• _Selected excerpt_:
┌──
At a philosophical and practical level what confers a key advantage in engagements is the ability to stay ahead of an opponent and dictate the tempo of the engagement - to maintain the initiative and keep an opponent off balance. In effect, the attacker forces his opponent into a reactive posture and denies the opponent any opportunity to drive the engagement to an advantage. The player with the faster OODA loop, all else being equal, will defeat the opponent with the slower OODA loop by blocking or pre-empting any move the opponent with the slower OODA loop attempts to make.

The four components of the OODA loop can be split into three which are associated with processing information, and one which is associated with movement and application of firepower. Observation-Orientation-Decision are information centric while Action is kinematic or centred in movement, position and firepower.

If we aim to accelerate our OODA loops to achieve higher operational tempo than an enemy, we have to accelerate all four components of the loop. Much of twentieth century warfighting technique and technology dealt with accelerating the kinetic portion of the OODA loop. Mobility, precision and firepower increases were the result of this evolution.

There are practical limits as to how far we can push the kinetic aspect of the OODA loop - more destructive weapons produce collateral damage, faster platforms and weapons incur ever increasing costs. Accordingly we have seen evolution slow down in this domain since the 1960s. Many weapons and platforms widely used today were designed in the 1950s may remain in use for decades to come, the B-52 being a good case study.

Observation-Orientation-Decision are all about gathering information, distributing information, analysing information, understanding information and deciding how to act upon this information. The faster we can gather, distribute, analyse, understand information, the faster we can decide, and arguably the better we can decide how and when to act in combat. Networking is a mechanism via which the Observation-Orientation phases of the loop can be accelerated, and the Decision phase facilitated.

Well implemented networking can contribute to improved effectiveness in other ways. One such technique is 'self synchronisation' which permits 'directive control'. Rather than micromanage a warfighting asset with close control via a command link tether, warfighters are given significant autonomy, defined objectives, and allowed to take the initiative in how they meet these objectives. A fighter pilot who receives continuous updates from an AEW&C aircraft over a network can make his own tactical decisions, exploiting the situational picture broadcast from the AEW&C aircraft. This is of course not a new model, but networking facilitates it in ways difficult to match - compare this example with the AM radio broadcasts issued in 1943-1945 by Luftwaffe air defence nodes to permit night fighters to autonomously hunt for Allied bombers. Both amount to a 'self synchronisation' scheme, but the underlying technology is five decades apart.
└──
• _Data lines_:
┌──
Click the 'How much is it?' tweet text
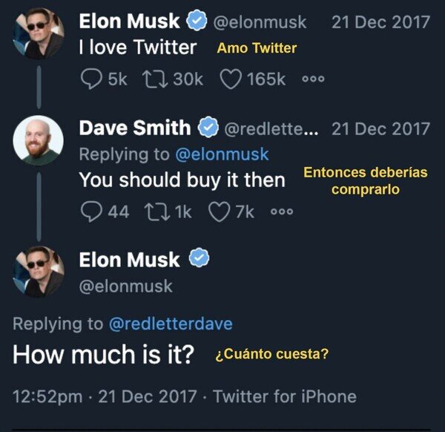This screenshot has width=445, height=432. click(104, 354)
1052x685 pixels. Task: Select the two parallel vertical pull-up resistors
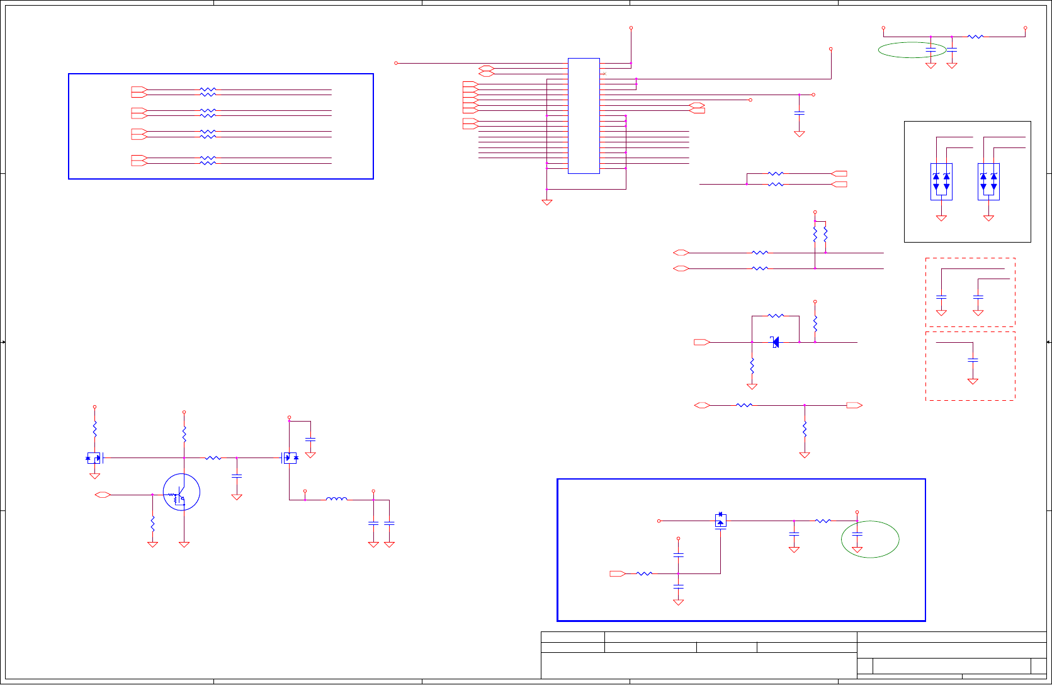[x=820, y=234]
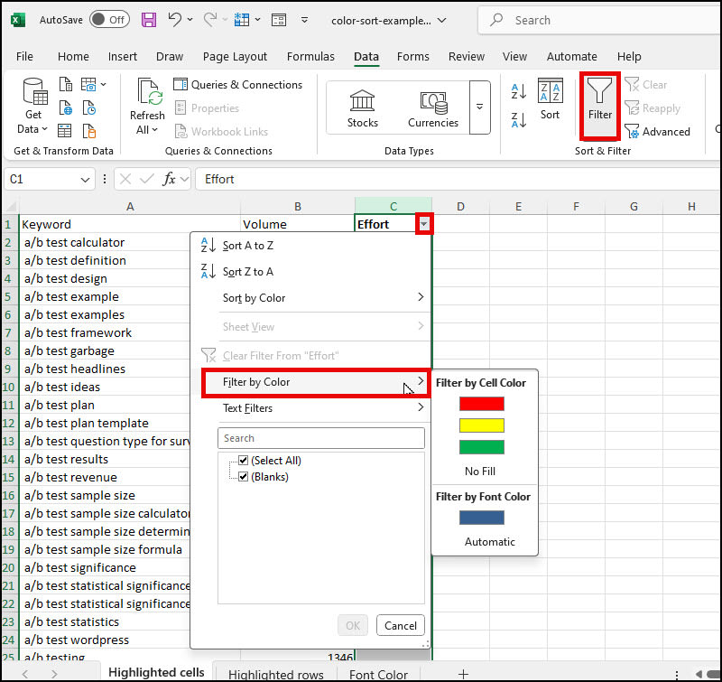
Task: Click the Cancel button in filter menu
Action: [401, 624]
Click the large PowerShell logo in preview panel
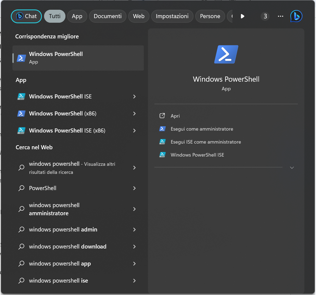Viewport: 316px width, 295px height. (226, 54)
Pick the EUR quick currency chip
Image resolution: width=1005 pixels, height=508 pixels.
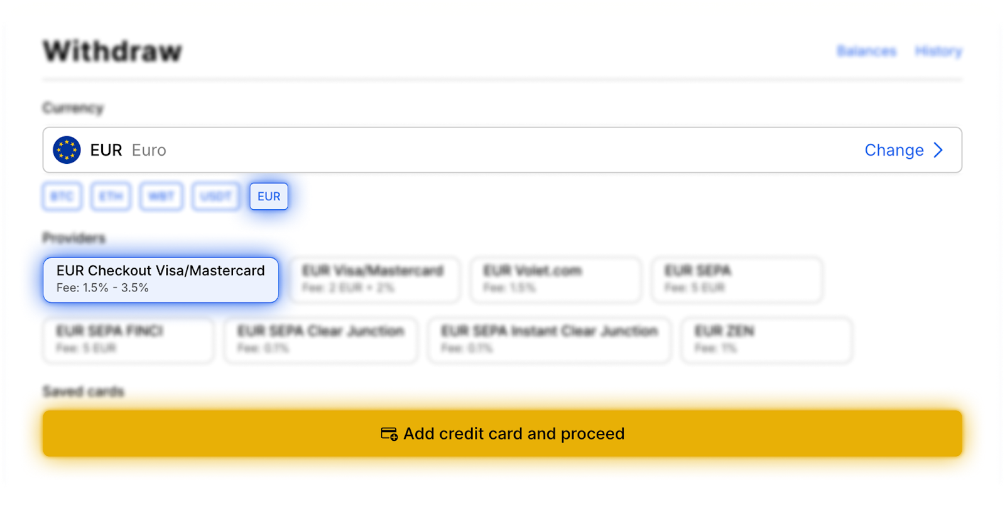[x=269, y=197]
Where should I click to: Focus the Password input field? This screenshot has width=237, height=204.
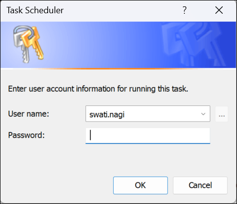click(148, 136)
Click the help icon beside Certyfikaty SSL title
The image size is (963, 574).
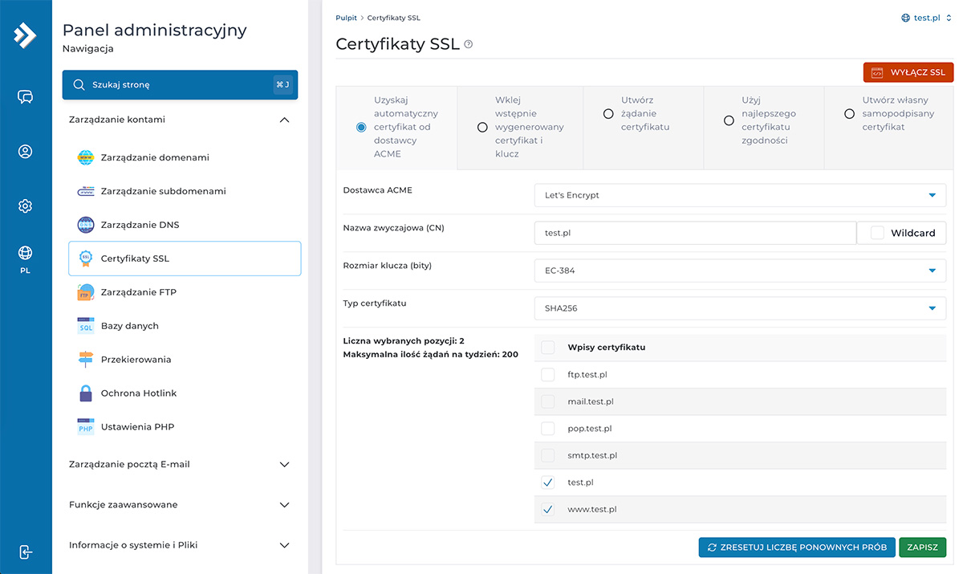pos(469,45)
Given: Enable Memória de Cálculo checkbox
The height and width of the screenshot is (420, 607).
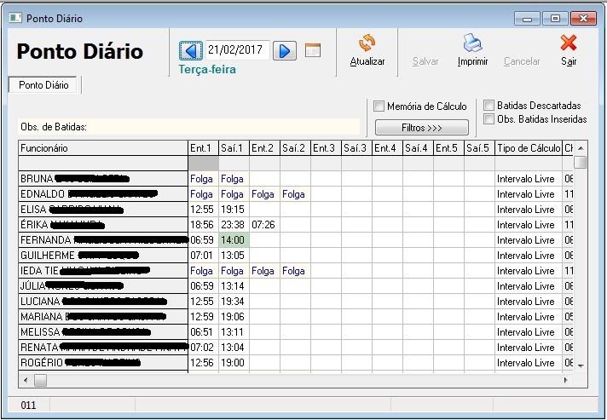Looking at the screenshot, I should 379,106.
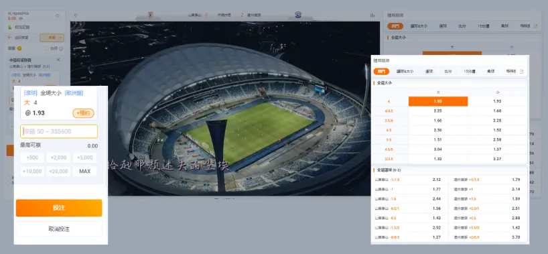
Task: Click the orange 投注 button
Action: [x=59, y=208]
└──
• _Written exercise_: Continue the text on networking and the OODA loop from where it stops, picking up after its final sentence.

• _Task output_:
Networking is not a panacea, nor can it be. The ultimate limits on the combat effect produced by a warfighting system, and thus is capability, are bounded by the Action or 'kinetic' phase of the loop. Bombs or missiles delivered is the bottom line, and networking is a tool to facilitate this effect, it is not a sustitute for bombs and missiles on target as some proponents of NCW publicly advocate.

Until recently the mathematics underpinning capability gains in large networked warfighting systems had not been studied closely. Many scholars of NCW simply borrowed the well established Metcalfe's Law from the commercial domain and simply declared it to be valid for military systems. Metcalfe's Law states that the 'utility' of a network increases with the square of the number of nodes in the network - ten nodes (platforms) permit a hundred possible connections, a hundred nodes ten thousand. Unfortunately the mathematics of web site driven sales statistics are not particularly revelant to the behaviour of networked military forces. What we now understand is that Metcalfe's Law presents a possible best case scenario for distribution of information collected by sensors on platforms in a military system. At best it is an indicator of gains in situational awareness, assuming the data being distributed is valid, timely and relevant. The real limits to capability gains in networked systems arise from the Decision-Action phases of the OODA loop.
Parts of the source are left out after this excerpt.